Cathau, Cathau! Hé bien! qu’a-t-elle fait, Cathau? Et d’où venez-vous, Monsieur l’ivrogne? Ah! vraiment, va, mes parents, qui vont venir dans un moment, sauront tes vérités. Sac à vin infâme, tu ne bouges du cabaret, et tu laisses une pauvre femme avec des petits enfants, sans savoir s’ils ont besoin de quelque chose, à croquer le marmot tout le long du jour.

Le Barbouillé

Ouvre vite, diablesse que tu es, ou je te casserai la tête.

Scène XII

Gorgibus, Villebrequin, Angélique, Le Barbouillé

Gorgibus

Qu’est ceci? toujours de la dispute, de la querelle et de la dissension!

Villebrequin

Hé quoi? vous ne serez jamais d’accord?

Angélique

Mais voyez un peu, le voilà qui est soûl, et revient, à l’heure qu’il est, faire un vacarme horrible; il me menace.

Gorgibus

Mais aussi ce n’est pas là l’heure de revenir. Ne devriez-vous pas, comme un bon père de famille, vous retirer de bonne heure, et bien vivre avec votre femme?

Le Barbouillé

Je me donne au diable, si j’ai sorti de la maison, et demandez plutôt à ces Messieurs qui sont là-bas dans le parterre; c’est elle qui ne fait que de revenir. Ah! que l’innocence est opprimée!

Villebrequin

Çà, çà; allons, accordez-vous; demandez-lui pardon.

Le Barbouillé

Moi, pardon! j’aimerais mieux que le diable l’eût emportée. Je suis dans une colère que je ne me sens pas.

Gorgibus

Allons, ma fille, embrassez votre mari, et soyez bons amis.

Scène XIII et dernière.

Le Docteur, à la fenêtre, en bonnet de nuit et en camisole: Le Barbouillé, Villebrequin, Gorgibus, Angélique

Le Docteur

Hé quoi? toujours du bruit, du désordre, de la dissension, des querelles, des débats, des différends, des combustions, des altercations éternelles. Qu’est-ce? qu’y a-t-il donc?

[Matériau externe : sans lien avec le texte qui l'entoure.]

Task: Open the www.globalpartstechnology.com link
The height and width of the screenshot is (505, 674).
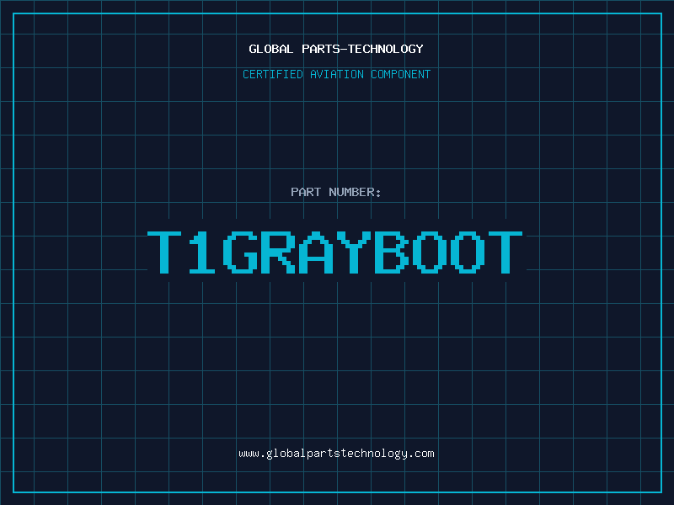Action: click(336, 454)
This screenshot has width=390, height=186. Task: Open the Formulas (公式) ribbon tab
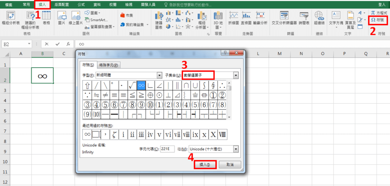tap(81, 5)
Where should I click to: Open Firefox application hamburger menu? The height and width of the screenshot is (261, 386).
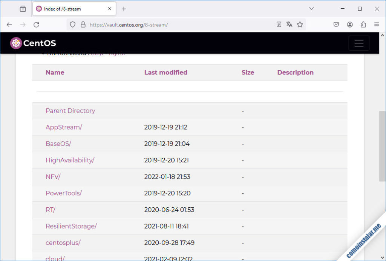[x=376, y=25]
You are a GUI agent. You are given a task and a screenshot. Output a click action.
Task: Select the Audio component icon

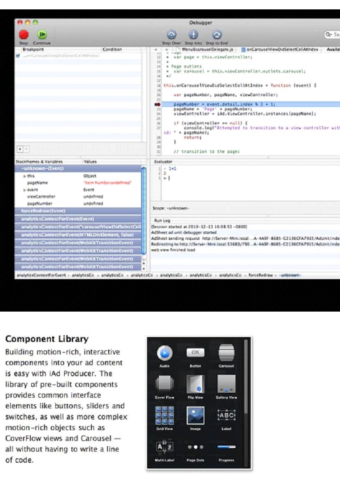point(164,353)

On ne saurait avoir du repos.

Villebrequin

Ce n’est rien, Monsieur le Docteur; tout le monde est d’accord.

Le Docteur

À propos d’accord, voulez-vous que je vous lise un chapitre d’Aristote, où il prouve que toutes les parties de l’univers ne subsistent que par l’accord qui est entre elles?

Villebrequin

Cela est-il bien long?

Le Docteur

Non, cela n’est pas long: cela contient environ soixante ou quatre-vingts pages.

Villebrequin

Adieu, bonsoir! nous vous remercions.

Gorgibus

Il n’en est pas de besoin.

Le Docteur

Vous ne le voulez pas?

Gorgibus

Non.

Le Docteur

Adieu donc! puisqu’ainsi est; bonsoir! latine, bona nox.

Villebrequin

Allons-nous-en souper ensemble, nous autres.